Source material
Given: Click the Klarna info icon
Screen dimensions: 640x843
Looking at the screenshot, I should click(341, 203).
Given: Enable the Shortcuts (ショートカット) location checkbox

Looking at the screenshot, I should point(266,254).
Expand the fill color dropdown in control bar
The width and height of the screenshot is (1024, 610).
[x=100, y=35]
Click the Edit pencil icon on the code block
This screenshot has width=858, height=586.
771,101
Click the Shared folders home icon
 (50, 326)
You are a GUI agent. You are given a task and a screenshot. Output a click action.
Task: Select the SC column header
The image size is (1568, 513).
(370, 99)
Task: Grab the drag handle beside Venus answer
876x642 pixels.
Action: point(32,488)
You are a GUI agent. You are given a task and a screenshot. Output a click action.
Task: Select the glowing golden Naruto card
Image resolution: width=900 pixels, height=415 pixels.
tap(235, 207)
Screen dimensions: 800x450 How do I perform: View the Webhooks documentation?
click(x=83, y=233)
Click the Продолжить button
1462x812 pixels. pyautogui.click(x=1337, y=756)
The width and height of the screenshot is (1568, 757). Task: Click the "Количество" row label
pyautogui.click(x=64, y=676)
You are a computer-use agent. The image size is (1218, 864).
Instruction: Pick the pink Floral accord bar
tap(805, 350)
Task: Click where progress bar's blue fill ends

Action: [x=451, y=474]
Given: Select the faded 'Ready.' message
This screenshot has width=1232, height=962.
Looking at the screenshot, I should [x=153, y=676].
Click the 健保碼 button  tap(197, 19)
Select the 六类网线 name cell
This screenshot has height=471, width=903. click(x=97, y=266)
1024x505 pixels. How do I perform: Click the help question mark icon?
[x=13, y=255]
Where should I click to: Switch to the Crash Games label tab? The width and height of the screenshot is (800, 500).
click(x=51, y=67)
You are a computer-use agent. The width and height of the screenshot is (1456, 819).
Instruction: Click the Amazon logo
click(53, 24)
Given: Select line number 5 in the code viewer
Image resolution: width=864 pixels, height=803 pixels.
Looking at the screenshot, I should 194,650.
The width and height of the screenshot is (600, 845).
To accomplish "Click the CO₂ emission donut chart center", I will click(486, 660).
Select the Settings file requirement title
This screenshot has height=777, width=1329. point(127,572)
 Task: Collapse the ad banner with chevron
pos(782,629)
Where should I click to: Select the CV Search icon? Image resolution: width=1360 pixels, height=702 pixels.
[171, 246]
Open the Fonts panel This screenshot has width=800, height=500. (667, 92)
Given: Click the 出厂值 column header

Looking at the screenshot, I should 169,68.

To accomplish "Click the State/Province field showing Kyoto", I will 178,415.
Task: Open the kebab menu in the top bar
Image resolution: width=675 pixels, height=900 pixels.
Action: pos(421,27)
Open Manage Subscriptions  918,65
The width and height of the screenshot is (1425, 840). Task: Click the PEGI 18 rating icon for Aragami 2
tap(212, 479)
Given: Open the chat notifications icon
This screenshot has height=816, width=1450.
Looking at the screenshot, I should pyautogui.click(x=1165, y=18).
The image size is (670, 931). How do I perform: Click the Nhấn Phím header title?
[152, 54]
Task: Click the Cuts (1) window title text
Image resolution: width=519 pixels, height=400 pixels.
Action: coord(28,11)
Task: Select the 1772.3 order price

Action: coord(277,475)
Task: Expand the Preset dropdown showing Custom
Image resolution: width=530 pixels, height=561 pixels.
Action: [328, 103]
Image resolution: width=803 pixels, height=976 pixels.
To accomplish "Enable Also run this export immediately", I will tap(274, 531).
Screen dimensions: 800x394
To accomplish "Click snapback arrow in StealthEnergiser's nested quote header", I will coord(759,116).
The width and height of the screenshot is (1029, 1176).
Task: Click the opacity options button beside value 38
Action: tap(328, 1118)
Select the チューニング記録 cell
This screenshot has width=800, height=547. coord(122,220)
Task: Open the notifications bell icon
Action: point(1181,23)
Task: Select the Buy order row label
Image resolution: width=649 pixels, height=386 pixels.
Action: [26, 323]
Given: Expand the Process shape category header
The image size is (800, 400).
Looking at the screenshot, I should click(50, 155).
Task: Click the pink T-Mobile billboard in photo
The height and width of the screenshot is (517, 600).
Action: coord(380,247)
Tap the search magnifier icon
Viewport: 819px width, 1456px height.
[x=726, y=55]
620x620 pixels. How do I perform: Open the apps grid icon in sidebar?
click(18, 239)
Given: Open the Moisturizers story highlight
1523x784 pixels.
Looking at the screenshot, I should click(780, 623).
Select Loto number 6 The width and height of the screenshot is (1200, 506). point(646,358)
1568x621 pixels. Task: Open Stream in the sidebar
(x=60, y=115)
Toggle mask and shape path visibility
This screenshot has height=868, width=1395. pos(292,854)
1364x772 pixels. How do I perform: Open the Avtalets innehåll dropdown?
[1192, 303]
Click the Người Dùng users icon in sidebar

What to produce
Once you have read the listing, copy it out exactly.

Answer space
Given: Click the Klarna info icon
Screen dimensions: 640x843
Looking at the screenshot, I should click(341, 203).
Given: Enable the Shortcuts (ショートカット) location checkbox

Looking at the screenshot, I should point(266,254).
Expand the fill color dropdown in control bar
The width and height of the screenshot is (1024, 610).
[x=100, y=35]
Click the Edit pencil icon on the code block
This screenshot has width=858, height=586.
771,101
Click the Shared folders home icon
 (50, 326)
You are a GUI agent. You are given a task and a screenshot. Output a click action.
Task: Select the SC column header
The image size is (1568, 513).
(370, 99)
Task: Grab the drag handle beside Venus answer
876x642 pixels.
Action: point(32,488)
You are a GUI agent. You are given a task and a screenshot. Output a click action.
Task: Select the glowing golden Naruto card
Image resolution: width=900 pixels, height=415 pixels.
tap(235, 207)
Screen dimensions: 800x450 How do I perform: View the Webhooks documentation?
click(x=83, y=233)
Click the Продолжить button
1462x812 pixels. pyautogui.click(x=1337, y=756)
The width and height of the screenshot is (1568, 757). Task: Click the "Количество" row label
pyautogui.click(x=64, y=676)
You are a computer-use agent. The image size is (1218, 864).
Instruction: Pick the pink Floral accord bar
tap(805, 350)
Task: Click where progress bar's blue fill ends

Action: [x=451, y=474]
Given: Select the faded 'Ready.' message
This screenshot has width=1232, height=962.
Looking at the screenshot, I should [x=153, y=676].
Click the 健保碼 button  tap(197, 19)
Select the 六类网线 name cell
This screenshot has height=471, width=903. click(x=97, y=266)
1024x505 pixels. How do I perform: Click the help question mark icon?
[x=13, y=255]
Where should I click to: Switch to the Crash Games label tab? The width and height of the screenshot is (800, 500).
click(x=51, y=67)
You are a computer-use agent. The width and height of the screenshot is (1456, 819).
Instruction: Click the Amazon logo
click(53, 24)
Given: Select line number 5 in the code viewer
Image resolution: width=864 pixels, height=803 pixels.
Looking at the screenshot, I should 194,650.
The width and height of the screenshot is (600, 845).
To accomplish "Click the CO₂ emission donut chart center", I will click(486, 660).
Select the Settings file requirement title
This screenshot has height=777, width=1329. point(127,572)
 Task: Collapse the ad banner with chevron
pos(782,629)
Where should I click to: Select the CV Search icon? Image resolution: width=1360 pixels, height=702 pixels.
[171, 246]
Open the Fonts panel This screenshot has width=800, height=500. (667, 92)
Given: Click the 出厂值 column header

Looking at the screenshot, I should 169,68.

To accomplish "Click the State/Province field showing Kyoto", I will 178,415.
Task: Open the kebab menu in the top bar
Image resolution: width=675 pixels, height=900 pixels.
Action: pos(421,27)
Open Manage Subscriptions  918,65
The width and height of the screenshot is (1425, 840). Task: Click the PEGI 18 rating icon for Aragami 2
tap(212, 479)
Given: Open the chat notifications icon
This screenshot has height=816, width=1450.
Looking at the screenshot, I should pyautogui.click(x=1165, y=18).
The image size is (670, 931). How do I perform: Click the Nhấn Phím header title?
[152, 54]
Task: Click the Cuts (1) window title text
Image resolution: width=519 pixels, height=400 pixels.
Action: coord(28,11)
Task: Select the 1772.3 order price

Action: coord(277,475)
Task: Expand the Preset dropdown showing Custom
Image resolution: width=530 pixels, height=561 pixels.
Action: [328, 103]
Image resolution: width=803 pixels, height=976 pixels.
To accomplish "Enable Also run this export immediately", I will tap(274, 531).
Screen dimensions: 800x394
To accomplish "Click snapback arrow in StealthEnergiser's nested quote header", I will coord(759,116).
The width and height of the screenshot is (1029, 1176).
Task: Click the opacity options button beside value 38
Action: tap(328, 1118)
Select the チューニング記録 cell
This screenshot has width=800, height=547. coord(122,220)
Task: Open the notifications bell icon
Action: point(1181,23)
Task: Select the Buy order row label
Image resolution: width=649 pixels, height=386 pixels.
Action: [26, 323]
Given: Expand the Process shape category header
The image size is (800, 400).
Looking at the screenshot, I should click(50, 155).
Task: Click the pink T-Mobile billboard in photo
The height and width of the screenshot is (517, 600).
Action: coord(380,247)
Tap the search magnifier icon
Viewport: 819px width, 1456px height.
[x=726, y=55]
620x620 pixels. How do I perform: Open the apps grid icon in sidebar?
click(18, 239)
Given: Open the Moisturizers story highlight
1523x784 pixels.
Looking at the screenshot, I should click(780, 623).
Select Loto number 6 The width and height of the screenshot is (1200, 506). point(646,358)
1568x621 pixels. Task: Open Stream in the sidebar
(x=60, y=115)
Toggle mask and shape path visibility
This screenshot has height=868, width=1395. pos(292,854)
1364x772 pixels. How do I perform: Open the Avtalets innehåll dropdown?
[1192, 303]
Click the Người Dùng users icon in sidebar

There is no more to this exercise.